#### Work instruction
In the records below, tally every line containing "computer". Report only the total.

#### Material provided
-=-=-
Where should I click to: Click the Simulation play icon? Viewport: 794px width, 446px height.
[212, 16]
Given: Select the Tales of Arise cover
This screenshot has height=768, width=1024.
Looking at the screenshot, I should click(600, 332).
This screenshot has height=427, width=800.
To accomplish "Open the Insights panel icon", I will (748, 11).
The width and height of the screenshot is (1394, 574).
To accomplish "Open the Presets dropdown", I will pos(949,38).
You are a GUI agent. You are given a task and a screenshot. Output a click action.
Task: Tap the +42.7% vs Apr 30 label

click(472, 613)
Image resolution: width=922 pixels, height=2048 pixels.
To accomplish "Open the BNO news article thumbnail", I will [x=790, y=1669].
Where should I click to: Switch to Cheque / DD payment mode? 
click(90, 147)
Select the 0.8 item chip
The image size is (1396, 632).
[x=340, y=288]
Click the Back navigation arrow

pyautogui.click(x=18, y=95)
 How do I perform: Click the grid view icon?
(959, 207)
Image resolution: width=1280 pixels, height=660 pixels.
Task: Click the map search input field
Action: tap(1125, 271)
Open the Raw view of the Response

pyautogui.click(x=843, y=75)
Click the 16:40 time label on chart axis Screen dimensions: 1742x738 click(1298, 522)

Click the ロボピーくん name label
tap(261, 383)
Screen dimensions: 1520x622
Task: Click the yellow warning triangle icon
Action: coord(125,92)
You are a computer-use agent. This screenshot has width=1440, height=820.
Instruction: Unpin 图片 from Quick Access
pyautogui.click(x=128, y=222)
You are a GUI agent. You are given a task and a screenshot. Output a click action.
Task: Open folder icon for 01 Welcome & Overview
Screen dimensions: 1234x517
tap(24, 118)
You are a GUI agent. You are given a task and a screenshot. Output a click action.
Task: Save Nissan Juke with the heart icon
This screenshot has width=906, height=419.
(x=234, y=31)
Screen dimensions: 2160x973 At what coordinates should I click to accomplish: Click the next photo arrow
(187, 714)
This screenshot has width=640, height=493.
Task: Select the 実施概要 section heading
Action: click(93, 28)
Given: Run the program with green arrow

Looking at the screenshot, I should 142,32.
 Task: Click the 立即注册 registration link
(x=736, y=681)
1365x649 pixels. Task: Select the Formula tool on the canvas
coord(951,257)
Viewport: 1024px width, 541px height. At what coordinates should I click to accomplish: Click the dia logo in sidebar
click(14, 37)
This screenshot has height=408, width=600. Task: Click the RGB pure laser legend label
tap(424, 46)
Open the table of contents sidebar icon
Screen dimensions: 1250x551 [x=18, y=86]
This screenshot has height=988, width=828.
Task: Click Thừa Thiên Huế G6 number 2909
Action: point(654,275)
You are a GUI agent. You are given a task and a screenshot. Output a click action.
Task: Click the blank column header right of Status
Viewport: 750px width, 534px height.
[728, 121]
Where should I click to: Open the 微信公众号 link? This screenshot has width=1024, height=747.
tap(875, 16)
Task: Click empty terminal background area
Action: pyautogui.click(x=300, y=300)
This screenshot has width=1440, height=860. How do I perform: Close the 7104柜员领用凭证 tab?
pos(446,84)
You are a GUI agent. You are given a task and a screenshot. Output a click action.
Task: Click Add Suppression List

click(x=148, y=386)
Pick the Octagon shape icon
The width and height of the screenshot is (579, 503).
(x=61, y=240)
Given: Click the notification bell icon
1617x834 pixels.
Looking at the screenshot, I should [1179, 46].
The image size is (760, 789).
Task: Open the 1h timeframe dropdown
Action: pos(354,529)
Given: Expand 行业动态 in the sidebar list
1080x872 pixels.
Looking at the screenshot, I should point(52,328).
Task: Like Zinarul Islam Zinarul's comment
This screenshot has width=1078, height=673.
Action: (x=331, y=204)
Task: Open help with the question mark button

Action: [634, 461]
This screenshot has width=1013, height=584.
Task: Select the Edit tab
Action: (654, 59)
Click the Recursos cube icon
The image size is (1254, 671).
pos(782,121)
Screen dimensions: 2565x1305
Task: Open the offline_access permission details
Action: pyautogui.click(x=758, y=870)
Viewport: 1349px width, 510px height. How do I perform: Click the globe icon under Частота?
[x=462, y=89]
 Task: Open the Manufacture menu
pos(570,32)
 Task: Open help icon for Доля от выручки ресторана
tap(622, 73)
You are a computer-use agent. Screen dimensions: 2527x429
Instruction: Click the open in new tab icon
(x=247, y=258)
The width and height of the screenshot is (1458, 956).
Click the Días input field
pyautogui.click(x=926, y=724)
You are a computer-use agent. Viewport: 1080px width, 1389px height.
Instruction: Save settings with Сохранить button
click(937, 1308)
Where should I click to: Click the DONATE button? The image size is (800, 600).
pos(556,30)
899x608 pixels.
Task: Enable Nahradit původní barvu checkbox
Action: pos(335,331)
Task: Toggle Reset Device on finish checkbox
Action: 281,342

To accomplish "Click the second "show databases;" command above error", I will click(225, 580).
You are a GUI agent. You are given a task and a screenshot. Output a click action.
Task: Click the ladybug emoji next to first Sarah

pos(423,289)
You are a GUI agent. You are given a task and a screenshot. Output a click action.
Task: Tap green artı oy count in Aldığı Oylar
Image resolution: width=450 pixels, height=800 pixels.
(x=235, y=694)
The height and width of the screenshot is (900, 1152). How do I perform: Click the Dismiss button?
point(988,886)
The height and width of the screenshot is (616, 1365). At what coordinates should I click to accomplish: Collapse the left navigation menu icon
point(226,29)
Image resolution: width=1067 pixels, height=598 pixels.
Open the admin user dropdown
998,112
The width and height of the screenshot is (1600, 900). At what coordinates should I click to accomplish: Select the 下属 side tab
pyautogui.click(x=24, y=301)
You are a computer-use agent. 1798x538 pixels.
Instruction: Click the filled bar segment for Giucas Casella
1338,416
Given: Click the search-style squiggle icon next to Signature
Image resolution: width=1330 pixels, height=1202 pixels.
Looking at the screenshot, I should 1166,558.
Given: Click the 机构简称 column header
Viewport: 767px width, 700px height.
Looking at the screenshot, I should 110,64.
-=-=-
#### Expected answer
4